Setting the default NumLock state in Windows at logon time

My current client has a large number of user accounts with names that are mostly numerical. We discovered that, no matter what the BIOS settings were, NumLock is off by default in the Log On to Windows dialog; however, it is possible to change this as described in Microsoft knowledge base article 154529.

3 thoughts on “Setting the default NumLock state in Windows at logon time


  1. There are actually TWO distinct places for Windows to remember the state of the keyboard indicators. One is before logon, the other is after logon.
    According to Microsoft to change the default settings requires using the Registry Editor. This is only true if you want to change the default settings for a NEW user at First logon. See: http://support.microsoft.com/kb/q154529/ It does not change the settings for existing users already using the machine. It would have to be changed in the All Users section of the registry, but I have not investigated if this is possible.
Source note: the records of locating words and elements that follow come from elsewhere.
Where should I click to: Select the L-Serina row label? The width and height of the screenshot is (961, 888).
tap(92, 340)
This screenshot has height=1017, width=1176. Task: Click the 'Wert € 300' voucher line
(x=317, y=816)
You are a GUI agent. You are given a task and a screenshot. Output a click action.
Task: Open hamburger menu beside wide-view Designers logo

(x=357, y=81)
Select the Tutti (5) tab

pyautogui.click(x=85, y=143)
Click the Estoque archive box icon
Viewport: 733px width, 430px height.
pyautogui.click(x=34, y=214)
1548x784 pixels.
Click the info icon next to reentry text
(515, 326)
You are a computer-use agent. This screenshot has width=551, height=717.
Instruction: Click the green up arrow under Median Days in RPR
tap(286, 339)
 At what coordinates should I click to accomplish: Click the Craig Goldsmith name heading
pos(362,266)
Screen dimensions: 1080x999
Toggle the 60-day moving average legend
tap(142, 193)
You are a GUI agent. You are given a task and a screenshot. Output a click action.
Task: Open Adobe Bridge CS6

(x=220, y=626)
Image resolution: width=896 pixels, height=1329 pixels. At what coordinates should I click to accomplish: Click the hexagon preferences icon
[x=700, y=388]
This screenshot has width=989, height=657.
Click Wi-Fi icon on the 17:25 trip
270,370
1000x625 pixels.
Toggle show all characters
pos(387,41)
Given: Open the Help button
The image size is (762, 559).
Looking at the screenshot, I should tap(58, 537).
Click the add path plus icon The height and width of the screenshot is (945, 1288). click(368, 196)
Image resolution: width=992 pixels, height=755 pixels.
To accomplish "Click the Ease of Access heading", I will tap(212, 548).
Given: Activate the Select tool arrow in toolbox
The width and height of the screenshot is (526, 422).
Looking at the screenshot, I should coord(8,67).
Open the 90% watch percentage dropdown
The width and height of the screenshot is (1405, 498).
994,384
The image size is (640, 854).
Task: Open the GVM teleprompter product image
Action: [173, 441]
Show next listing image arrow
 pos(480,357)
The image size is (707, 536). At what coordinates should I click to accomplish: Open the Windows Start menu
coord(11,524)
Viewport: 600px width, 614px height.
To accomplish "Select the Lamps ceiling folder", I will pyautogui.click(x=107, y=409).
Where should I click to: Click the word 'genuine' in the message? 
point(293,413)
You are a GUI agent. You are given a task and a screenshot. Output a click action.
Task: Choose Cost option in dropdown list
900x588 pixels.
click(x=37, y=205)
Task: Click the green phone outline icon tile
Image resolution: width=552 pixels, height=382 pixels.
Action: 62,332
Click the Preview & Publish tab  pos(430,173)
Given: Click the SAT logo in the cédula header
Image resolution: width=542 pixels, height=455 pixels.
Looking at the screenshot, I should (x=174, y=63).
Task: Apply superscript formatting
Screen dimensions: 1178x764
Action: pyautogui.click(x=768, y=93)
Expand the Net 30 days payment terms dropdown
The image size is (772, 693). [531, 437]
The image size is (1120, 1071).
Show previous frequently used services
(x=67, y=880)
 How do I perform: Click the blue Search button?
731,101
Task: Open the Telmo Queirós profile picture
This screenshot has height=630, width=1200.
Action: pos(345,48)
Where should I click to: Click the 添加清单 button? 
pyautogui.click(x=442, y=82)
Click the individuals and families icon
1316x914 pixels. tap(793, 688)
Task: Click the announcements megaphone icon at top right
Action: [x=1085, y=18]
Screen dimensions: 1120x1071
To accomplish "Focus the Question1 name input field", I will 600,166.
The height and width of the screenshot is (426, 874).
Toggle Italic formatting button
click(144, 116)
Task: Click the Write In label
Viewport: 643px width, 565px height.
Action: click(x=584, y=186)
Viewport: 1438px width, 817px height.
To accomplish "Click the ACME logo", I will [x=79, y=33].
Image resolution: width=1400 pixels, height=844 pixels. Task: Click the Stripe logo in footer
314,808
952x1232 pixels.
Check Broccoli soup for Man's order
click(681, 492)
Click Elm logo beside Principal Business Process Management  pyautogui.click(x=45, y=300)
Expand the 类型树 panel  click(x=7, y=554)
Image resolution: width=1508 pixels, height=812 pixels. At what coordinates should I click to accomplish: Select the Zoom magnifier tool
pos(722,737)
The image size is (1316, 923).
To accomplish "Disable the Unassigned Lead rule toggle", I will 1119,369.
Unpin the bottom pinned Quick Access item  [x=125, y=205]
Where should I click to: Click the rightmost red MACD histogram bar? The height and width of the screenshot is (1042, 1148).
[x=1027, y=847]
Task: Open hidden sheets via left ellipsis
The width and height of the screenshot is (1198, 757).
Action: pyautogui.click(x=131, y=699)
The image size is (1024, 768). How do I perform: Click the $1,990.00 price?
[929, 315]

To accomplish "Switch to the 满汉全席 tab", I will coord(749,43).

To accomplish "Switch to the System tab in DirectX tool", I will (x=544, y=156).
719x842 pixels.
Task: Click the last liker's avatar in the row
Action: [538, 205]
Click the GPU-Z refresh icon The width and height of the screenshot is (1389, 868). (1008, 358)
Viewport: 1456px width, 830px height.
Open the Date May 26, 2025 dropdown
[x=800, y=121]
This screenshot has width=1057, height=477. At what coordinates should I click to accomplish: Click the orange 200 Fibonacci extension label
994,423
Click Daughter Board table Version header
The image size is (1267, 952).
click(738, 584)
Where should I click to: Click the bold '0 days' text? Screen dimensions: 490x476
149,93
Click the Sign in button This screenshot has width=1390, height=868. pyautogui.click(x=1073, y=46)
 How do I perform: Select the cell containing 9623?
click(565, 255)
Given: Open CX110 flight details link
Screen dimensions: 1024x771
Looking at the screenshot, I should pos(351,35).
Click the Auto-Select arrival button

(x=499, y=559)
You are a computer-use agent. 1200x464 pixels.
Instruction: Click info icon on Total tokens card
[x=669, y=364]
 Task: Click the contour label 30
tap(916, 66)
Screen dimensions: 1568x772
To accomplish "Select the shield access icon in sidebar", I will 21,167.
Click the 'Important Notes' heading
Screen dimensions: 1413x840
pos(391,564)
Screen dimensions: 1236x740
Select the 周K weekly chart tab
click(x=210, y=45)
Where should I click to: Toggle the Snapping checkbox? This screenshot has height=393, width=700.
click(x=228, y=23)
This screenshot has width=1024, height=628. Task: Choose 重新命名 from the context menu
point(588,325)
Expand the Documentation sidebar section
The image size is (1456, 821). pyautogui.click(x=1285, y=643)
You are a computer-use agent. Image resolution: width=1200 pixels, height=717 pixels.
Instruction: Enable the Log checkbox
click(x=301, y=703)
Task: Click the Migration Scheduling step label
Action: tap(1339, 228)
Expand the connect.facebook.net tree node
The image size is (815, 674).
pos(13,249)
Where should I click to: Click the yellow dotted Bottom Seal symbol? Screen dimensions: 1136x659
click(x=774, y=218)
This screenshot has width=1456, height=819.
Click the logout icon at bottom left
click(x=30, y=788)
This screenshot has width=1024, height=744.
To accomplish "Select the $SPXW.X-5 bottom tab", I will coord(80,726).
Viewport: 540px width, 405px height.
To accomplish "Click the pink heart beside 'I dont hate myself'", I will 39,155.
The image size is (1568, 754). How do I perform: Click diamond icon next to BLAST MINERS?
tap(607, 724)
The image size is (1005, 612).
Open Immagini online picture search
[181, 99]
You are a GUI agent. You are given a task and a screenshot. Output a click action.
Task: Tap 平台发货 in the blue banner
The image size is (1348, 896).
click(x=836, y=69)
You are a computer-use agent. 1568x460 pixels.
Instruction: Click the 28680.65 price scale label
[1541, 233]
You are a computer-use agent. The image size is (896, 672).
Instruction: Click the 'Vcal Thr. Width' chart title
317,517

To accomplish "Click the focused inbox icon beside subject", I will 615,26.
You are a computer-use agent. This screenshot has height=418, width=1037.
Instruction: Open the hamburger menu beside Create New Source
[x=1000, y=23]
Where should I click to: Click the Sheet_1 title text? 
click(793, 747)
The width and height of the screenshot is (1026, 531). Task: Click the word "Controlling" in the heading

    First, you need to have Admin rights to the computer you are using…it won’t work otherwise…
    To get Windows to remember your preferred keyboard settings do the following: (applies to Windows 9.x, NT4, 2000, XP and I suspect Vista as well, (but as I don’t have Vista yet I haven’t verified this))

    After you have logged in, set your Num-lock the way you like it – do a Alt-Ctrl-Del sequence and select Logout. The trick is the Alt-Ctrl-Del sequence – logging out of Windows using Start-Shutdown-Logout doesn’t cause Windows to remember the keyboard settings, Alt-Ctrl-Del & Logout does (or Shutdown or Restart).

    To get Windows to remember the Keyboard settings for the Logon Screen (before Sign-on), with the Sign-on screen showing on the desktop, set the NumLock the way you want it, and use the option for Shutdown or Restart. As it takes a Alt-Ctrl-Del sequence to get to the logon screen, the Shutdown or Restart will cause Windows to remember you want the NumLock on or off at the Logon Screen.

    I stumbled across this after several months of fruitless searching – Microsoft is wrong, this is just another undocumented feature – they think they know better and override the Bios settings…along with other undocumented features and default settings that frustrate many users.